Fulfill commitments. Deliver what you promise. Meet deadlines and complete projects, especially when your work affects what your boss and colleagues are trying to accomplish.
Always be learning. Keep an open mind and use every opportunity to learn. Acquiring new knowledge and skills shows your boss that you care about your work and growing your capabilities.
Stay upbeat. Higher, more positive energy makes it easier to deal with workplace stress. Take a deep breath and smile. Look for the humor in challenging situations.
Add value. Evaluate your performance on a regular basis so you can track your accomplishments and share them with your boss. Set ambitious goals and find areas of your job where you can excel.

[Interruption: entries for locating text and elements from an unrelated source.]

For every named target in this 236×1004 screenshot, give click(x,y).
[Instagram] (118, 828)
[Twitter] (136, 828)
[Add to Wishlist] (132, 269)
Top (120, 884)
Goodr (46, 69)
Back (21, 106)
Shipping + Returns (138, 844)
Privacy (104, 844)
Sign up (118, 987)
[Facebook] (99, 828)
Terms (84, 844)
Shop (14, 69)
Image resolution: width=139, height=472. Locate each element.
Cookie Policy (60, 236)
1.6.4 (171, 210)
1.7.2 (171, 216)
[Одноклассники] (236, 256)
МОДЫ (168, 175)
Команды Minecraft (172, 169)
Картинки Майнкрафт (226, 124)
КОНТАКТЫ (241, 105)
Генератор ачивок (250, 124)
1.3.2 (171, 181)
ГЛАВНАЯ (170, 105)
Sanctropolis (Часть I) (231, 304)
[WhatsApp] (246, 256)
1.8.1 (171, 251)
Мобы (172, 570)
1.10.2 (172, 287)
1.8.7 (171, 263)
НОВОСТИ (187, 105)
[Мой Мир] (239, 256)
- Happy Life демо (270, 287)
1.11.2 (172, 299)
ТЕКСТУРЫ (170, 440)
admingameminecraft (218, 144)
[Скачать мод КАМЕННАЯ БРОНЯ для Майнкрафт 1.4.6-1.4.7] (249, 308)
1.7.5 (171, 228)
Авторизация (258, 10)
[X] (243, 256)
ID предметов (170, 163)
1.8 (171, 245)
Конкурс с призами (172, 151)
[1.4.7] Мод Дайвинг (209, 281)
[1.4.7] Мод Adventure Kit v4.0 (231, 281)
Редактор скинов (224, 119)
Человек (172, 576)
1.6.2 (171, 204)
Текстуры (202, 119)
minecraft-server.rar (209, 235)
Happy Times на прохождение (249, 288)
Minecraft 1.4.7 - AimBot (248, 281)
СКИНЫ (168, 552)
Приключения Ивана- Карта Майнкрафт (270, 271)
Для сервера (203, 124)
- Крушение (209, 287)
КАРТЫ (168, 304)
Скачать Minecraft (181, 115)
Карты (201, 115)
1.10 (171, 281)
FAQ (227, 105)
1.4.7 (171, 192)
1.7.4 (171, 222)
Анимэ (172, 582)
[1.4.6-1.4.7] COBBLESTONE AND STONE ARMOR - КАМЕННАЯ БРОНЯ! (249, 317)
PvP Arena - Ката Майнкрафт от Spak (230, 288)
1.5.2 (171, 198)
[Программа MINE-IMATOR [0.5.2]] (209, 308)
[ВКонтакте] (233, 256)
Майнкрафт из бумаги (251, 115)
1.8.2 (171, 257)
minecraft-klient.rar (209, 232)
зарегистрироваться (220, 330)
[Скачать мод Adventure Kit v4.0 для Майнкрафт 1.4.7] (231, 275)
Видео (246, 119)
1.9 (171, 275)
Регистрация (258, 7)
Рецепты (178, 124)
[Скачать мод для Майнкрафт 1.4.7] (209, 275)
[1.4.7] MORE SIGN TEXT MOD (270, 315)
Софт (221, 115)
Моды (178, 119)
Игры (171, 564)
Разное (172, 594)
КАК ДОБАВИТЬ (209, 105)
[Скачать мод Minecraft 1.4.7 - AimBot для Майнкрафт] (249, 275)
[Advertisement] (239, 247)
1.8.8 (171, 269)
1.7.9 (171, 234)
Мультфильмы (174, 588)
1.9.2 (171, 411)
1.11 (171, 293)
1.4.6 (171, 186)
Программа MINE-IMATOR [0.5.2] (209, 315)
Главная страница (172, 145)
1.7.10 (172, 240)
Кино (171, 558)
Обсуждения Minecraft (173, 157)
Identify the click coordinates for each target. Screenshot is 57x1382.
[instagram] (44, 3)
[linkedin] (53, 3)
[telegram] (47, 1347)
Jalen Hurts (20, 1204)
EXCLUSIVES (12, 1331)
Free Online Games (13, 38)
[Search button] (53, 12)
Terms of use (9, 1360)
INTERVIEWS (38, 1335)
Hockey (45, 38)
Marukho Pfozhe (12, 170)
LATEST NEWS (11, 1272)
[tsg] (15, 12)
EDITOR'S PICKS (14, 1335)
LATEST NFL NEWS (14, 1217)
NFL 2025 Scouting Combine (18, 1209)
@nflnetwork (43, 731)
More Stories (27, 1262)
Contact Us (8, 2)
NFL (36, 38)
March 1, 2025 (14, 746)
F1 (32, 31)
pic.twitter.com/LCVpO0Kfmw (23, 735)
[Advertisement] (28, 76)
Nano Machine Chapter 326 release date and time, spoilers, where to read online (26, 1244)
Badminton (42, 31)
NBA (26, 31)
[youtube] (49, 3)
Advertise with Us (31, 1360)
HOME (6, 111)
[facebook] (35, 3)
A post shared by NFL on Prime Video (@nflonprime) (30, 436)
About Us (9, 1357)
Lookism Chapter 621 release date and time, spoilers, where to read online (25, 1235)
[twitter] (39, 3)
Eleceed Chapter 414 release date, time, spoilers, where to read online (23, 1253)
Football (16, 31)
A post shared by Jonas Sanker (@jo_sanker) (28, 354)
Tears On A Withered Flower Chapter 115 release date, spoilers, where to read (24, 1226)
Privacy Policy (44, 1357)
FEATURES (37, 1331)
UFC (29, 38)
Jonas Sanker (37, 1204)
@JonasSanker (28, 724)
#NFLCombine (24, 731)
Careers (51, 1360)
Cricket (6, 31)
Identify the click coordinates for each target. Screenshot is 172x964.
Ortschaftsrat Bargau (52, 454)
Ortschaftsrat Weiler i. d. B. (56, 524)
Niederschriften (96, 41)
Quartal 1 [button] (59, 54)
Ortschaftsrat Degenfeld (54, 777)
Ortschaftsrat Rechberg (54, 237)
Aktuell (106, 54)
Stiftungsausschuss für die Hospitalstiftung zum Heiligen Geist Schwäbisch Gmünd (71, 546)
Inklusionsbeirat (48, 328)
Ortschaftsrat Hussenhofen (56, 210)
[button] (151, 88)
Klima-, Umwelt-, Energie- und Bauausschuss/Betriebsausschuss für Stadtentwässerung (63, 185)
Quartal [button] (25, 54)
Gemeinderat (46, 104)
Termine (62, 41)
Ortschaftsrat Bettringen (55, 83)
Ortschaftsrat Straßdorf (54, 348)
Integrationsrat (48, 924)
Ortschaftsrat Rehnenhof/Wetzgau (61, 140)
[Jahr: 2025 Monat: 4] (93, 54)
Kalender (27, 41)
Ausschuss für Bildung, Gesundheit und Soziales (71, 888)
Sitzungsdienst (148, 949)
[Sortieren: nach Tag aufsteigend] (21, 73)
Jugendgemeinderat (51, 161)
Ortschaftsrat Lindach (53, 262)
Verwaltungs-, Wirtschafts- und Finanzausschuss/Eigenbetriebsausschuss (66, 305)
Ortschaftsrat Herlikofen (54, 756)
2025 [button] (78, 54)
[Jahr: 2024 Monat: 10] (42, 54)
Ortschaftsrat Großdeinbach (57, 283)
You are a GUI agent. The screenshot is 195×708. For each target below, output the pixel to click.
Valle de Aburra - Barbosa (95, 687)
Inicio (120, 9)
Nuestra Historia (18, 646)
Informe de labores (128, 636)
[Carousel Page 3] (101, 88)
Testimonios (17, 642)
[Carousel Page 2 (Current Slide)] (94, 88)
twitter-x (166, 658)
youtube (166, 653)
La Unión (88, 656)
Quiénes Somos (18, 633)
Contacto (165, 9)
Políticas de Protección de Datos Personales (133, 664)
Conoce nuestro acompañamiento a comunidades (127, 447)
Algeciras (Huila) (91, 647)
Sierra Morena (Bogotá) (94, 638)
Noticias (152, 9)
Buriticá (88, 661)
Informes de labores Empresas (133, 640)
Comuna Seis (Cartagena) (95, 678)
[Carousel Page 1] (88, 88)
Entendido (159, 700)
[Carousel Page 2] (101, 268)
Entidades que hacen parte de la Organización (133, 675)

Even if your boss plays favorites or lacks strong communication skills, there are many things you can do to build a healthier relationship.
Try these techniques to bond and connect with your boss:
Adapt to their style. It’s up to you to adjust to your boss’s habits and preferences. This doesn’t mean you have to act like them but the more you understand their style and preferences, the better you can respond. For example, if they are a micromanager, prepare for meetings by ensuring you know the status of all the work your team is doing.
Be supportive. Remember that your boss is human and you’re on the same team. Empathize with the pressures they face. Focus on finding ways to make them look good and make their job easier.
Provide updates. Keep your boss informed about what you’re doing. Let them know when you’re making progress and when you might be falling behind. If you need to report a setback, be prepared with at least one proposal for how to fix the issue.
Respect their time. Show your boss that you value their time. Write up an agenda before you meet with them and sent them a list of action items afterwards.
Anticipate their needs. Try to provide your boss with answers before they have to ask the question. Monitor the company calendar and their schedule to see what meetings and events they have coming up. Be proactive about collecting and creating relevant information and reports.
Socialize occasionally. While your primary focus needs to be on work, having fun together can enrich any business relationship. Attend office parties and outings. Chat about hobbies, vacations, and your families.
Use managing up to help you develop a mutually beneficial, and even enjoyable, relationship with your boss. Your work life will be less stressful, and your career will benefit.